● Work instruction
Filter the material, keeping only lines with the word "computer".
------------------------------------------------
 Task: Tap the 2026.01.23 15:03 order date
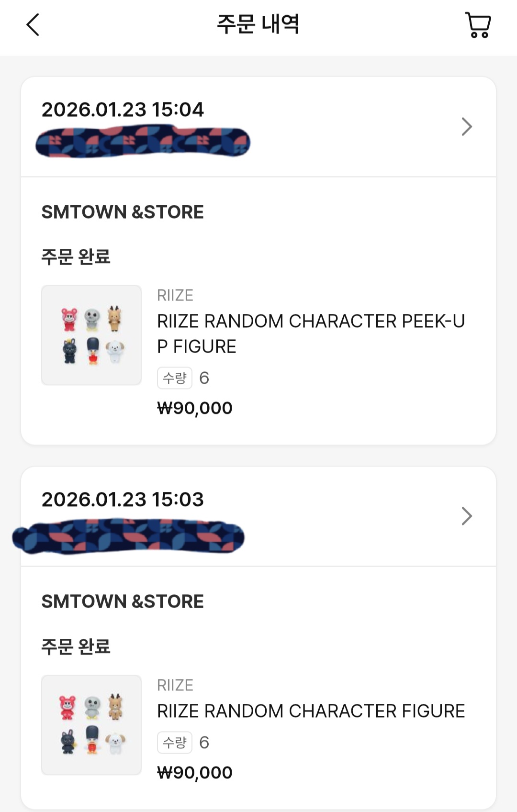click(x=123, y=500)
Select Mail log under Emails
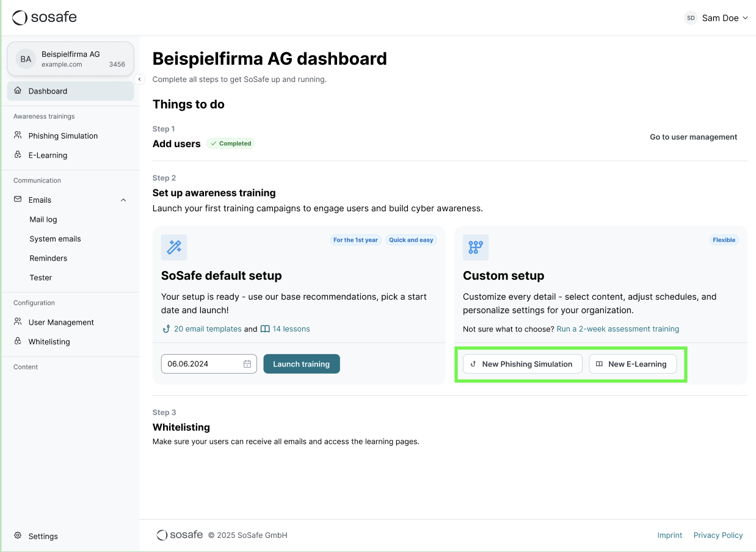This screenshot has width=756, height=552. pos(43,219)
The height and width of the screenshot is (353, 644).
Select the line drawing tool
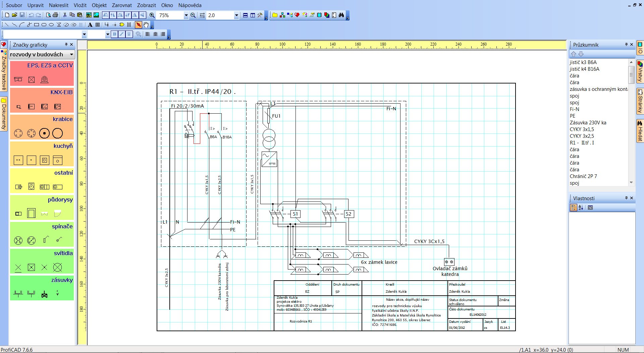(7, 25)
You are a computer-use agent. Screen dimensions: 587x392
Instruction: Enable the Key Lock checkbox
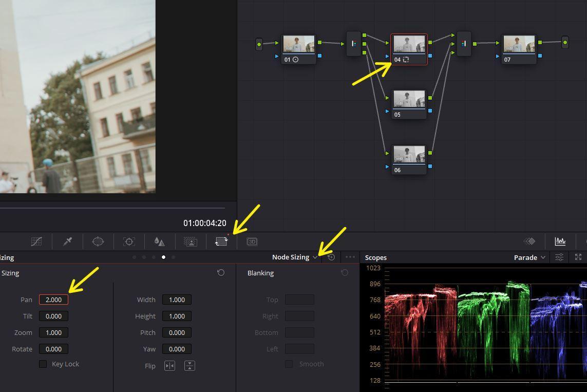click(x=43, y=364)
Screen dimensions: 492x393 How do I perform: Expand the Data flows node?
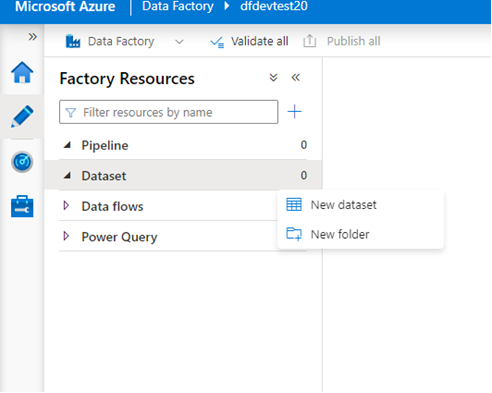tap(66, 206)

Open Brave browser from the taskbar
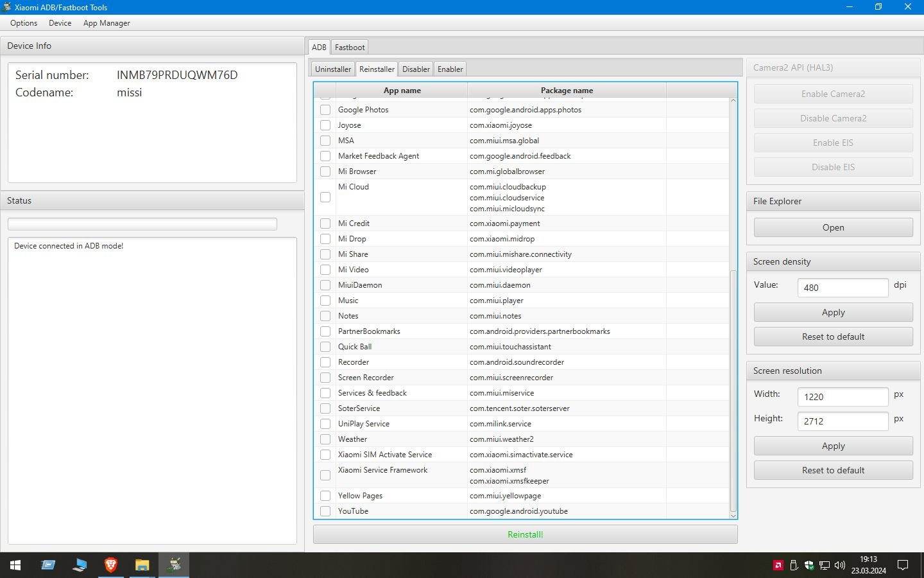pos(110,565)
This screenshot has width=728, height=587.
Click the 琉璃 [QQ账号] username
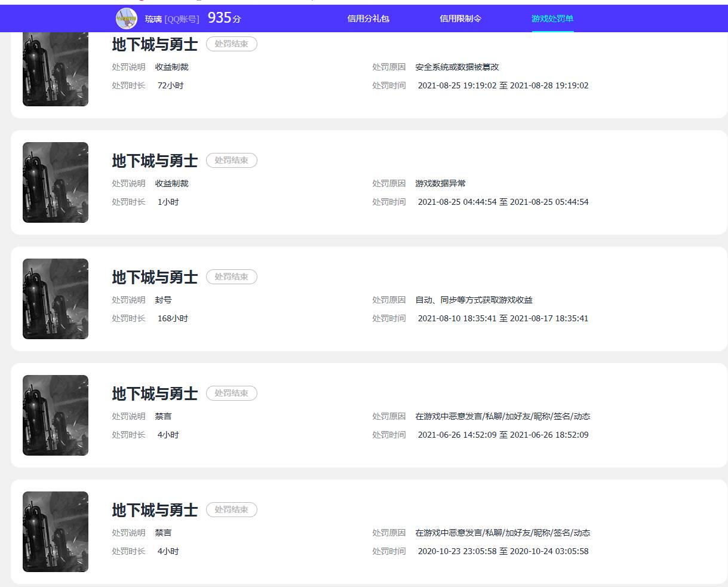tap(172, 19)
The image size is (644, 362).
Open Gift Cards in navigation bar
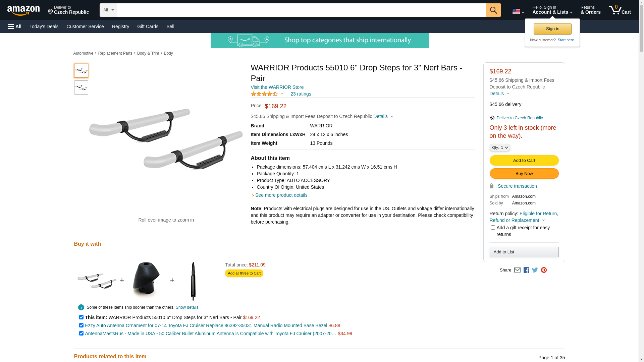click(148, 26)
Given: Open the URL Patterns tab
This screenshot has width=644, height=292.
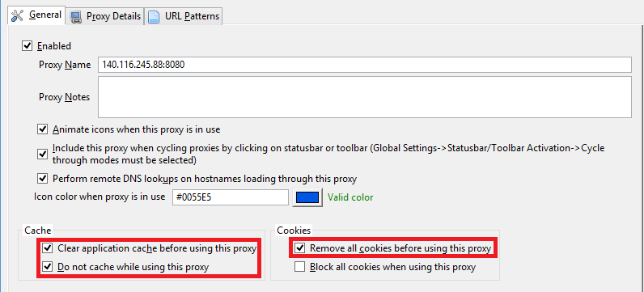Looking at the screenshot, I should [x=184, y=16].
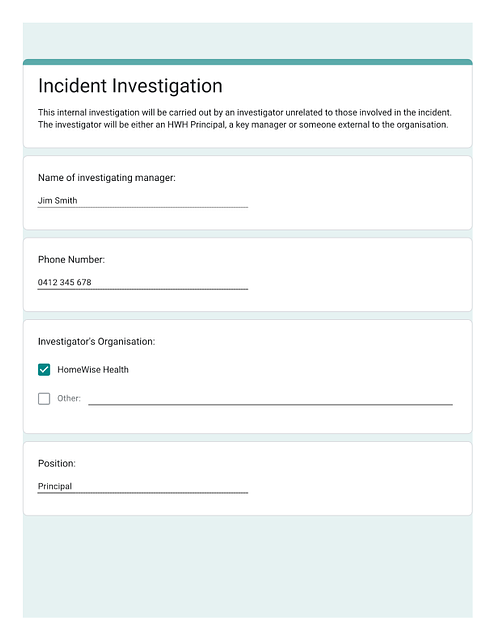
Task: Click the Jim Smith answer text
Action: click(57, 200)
------------------------------------------------
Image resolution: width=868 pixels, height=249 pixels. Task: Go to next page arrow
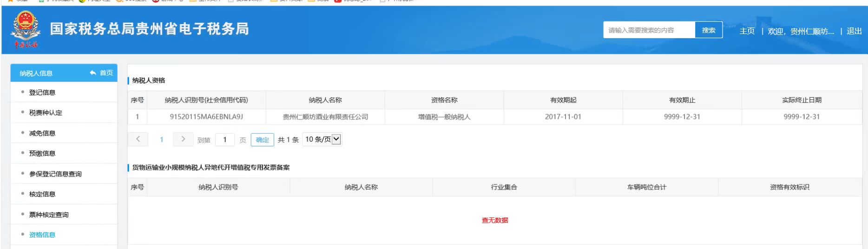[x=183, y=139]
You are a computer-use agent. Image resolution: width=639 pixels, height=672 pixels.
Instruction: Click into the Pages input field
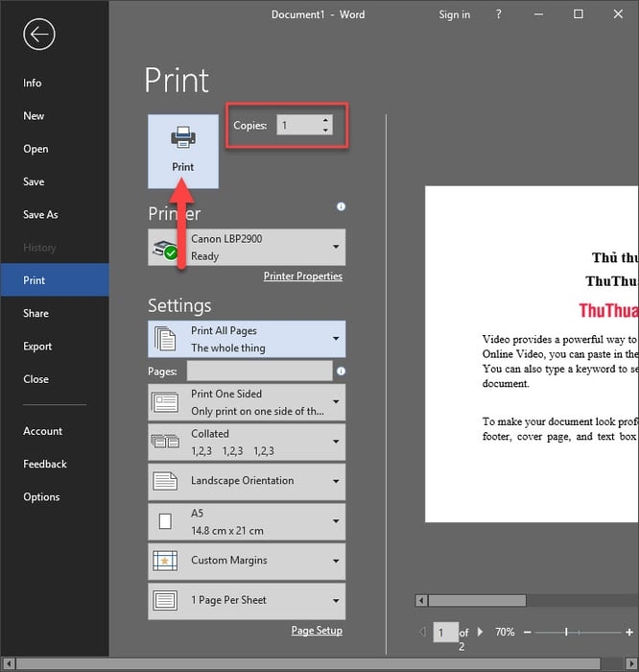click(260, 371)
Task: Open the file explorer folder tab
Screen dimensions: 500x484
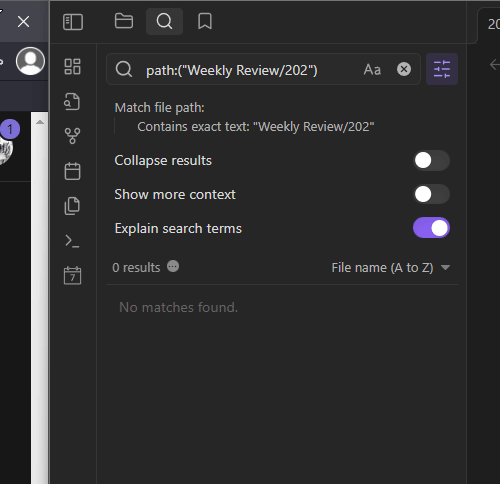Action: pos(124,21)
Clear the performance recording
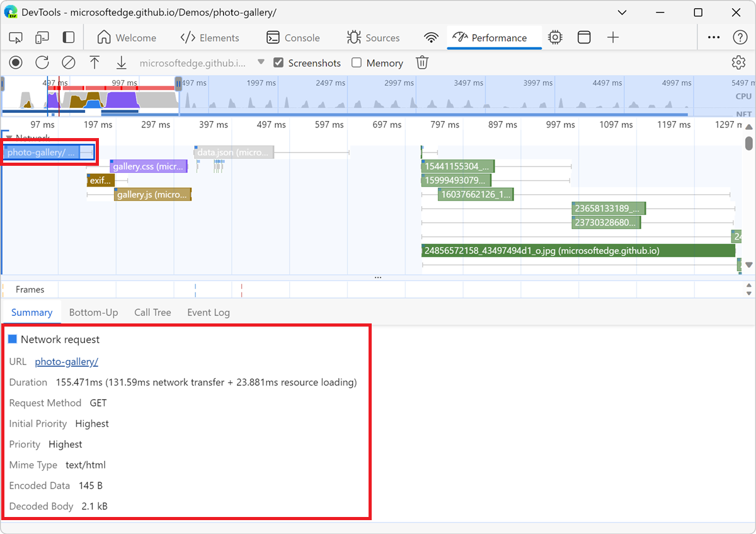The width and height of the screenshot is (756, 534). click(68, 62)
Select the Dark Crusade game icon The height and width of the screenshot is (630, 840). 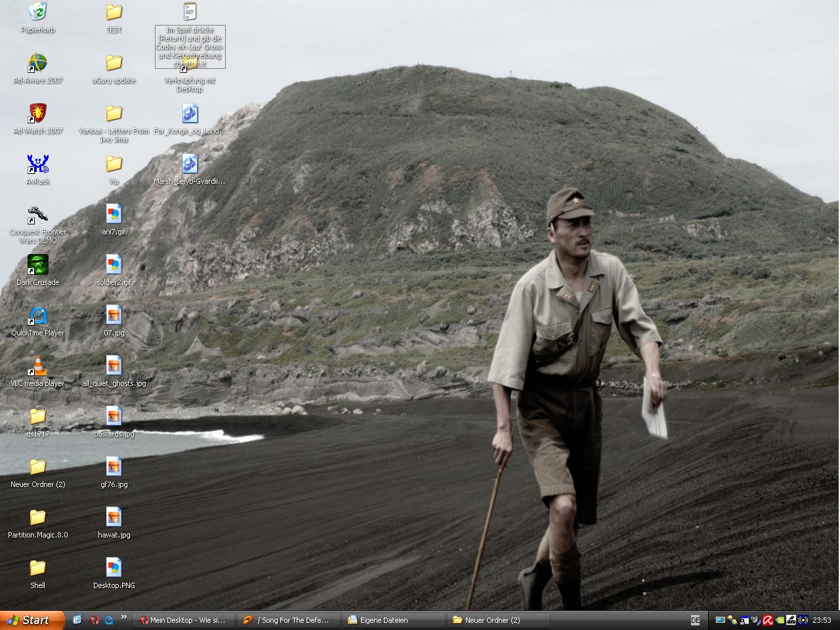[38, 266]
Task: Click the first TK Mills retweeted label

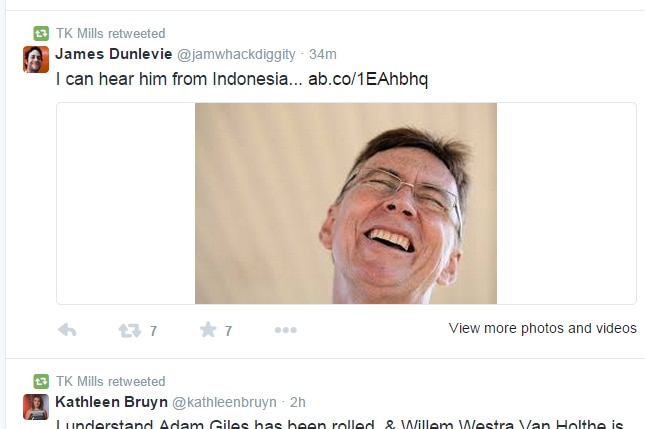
------------------------------------------------
● Answer space
You are a computer-use agent. Screen dimensions: 587x392
You are a computer-use agent. Image resolution: width=639 pixels, height=672 pixels.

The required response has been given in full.